DISTRIBUÉ PAR UNIVERSAL.

Les fins d’année ont parfois du bon. Comme, par exemple, profiter du ralentissement général pour ressortir un disque au profil trop réservé pour se faire remarquer dans le brouhaha habituel. Le nouvel album de l’Américain Willy Mason est un peu de ceux-là. Pas vraiment spectaculaire, mais qui possède son propre charme, diffus, disque de folk à la production pastel travaillée, piquée de discrets motifs électroniques.
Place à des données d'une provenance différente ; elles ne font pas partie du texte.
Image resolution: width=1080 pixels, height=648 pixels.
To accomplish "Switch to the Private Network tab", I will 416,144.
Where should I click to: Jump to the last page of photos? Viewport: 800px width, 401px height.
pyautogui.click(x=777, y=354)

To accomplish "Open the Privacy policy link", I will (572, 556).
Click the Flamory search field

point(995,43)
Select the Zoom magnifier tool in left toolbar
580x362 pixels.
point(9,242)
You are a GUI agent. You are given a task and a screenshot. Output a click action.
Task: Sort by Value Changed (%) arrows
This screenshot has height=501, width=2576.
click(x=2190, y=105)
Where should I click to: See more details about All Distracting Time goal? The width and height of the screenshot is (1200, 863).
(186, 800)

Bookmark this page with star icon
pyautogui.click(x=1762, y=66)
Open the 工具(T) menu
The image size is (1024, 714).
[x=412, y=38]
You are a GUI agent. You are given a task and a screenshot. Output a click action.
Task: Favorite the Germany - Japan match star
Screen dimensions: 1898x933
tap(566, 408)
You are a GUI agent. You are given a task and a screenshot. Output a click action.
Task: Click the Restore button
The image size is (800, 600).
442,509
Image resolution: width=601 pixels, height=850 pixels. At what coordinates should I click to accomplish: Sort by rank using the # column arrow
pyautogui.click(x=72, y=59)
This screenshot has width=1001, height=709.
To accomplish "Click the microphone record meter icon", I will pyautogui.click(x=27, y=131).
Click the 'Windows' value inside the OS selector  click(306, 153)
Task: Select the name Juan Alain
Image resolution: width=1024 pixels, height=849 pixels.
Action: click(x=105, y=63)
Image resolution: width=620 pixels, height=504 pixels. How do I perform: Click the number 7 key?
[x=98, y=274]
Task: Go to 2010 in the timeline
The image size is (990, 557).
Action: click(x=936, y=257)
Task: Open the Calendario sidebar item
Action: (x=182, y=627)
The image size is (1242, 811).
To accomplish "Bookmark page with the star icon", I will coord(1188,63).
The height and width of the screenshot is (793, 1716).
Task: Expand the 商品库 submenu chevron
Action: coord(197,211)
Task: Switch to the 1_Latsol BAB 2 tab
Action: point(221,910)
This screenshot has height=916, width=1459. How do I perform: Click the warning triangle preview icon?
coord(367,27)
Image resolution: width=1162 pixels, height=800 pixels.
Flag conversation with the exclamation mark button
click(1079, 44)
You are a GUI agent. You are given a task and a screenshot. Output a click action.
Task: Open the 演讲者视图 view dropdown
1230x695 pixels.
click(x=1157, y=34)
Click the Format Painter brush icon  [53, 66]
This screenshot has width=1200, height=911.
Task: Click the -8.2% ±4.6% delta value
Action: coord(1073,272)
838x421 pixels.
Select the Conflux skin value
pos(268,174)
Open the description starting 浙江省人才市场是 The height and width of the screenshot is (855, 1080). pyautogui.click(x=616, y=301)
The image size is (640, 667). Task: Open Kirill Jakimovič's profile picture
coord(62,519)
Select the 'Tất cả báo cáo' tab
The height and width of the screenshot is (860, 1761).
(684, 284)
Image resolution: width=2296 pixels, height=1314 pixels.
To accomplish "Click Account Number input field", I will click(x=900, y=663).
C’est le troisième album du bonhomme. Autant dire qu’on a à peine vu passer les deux premiers. Circonstance atténuante: If The Ocean Gets Rough date déjà de 2007. Cinq ans ont donc passé, sans que Mason ne donne de nouvelles. Fils de deux chanteurs folk, Jemima James et Michael Mason, Willy avait pourtant trouvé rapidement une première audience, se dégotant une série de premières parties prestigieuses (Radiohead, Bright Eyes, Norah Jones, Damien Rice…). Mais ce n’est pas parce qu’on fait de la musique qu’on se retrouve forcément à l’aise avec tout ce qui tourne autour. Pas prêt pour le rock’n’roll circus, Mason est donc rentré chez lui, du côté de Martha’s Vineyard, île au large de Cape Cod, sur la côte Est. Dans le magazine Mojo, on apprend qu’il y a notamment été animateur sur une petite radio locale, donnant les dernières nouvelles du coin sur l’état des récoltes ou les bons plans pêche du moment…

Exil intérieur

A 28 ans, Willy Mason s’est toutefois décidé à remettre le nez à la fenêtre. En 2011, il était déjà réapparu, à la faveur du mini-tube No Room For Doubt, duo aérien avec Lianne La Havas, ou encore sur le Hawk de Isobel Campbell et Mark Lanegan. Le mois dernier, il sortait enfin son propre album. Après autant de temps, le scénario semblait couler de source: de retour d’exil volontaire, ressourcé par les bienfaits de la vie simple à la campagne (…), Willy Mason allait forcément mettre ses tripes sur la table, jouer la nudité folk. Carry On est très loin de tout ça.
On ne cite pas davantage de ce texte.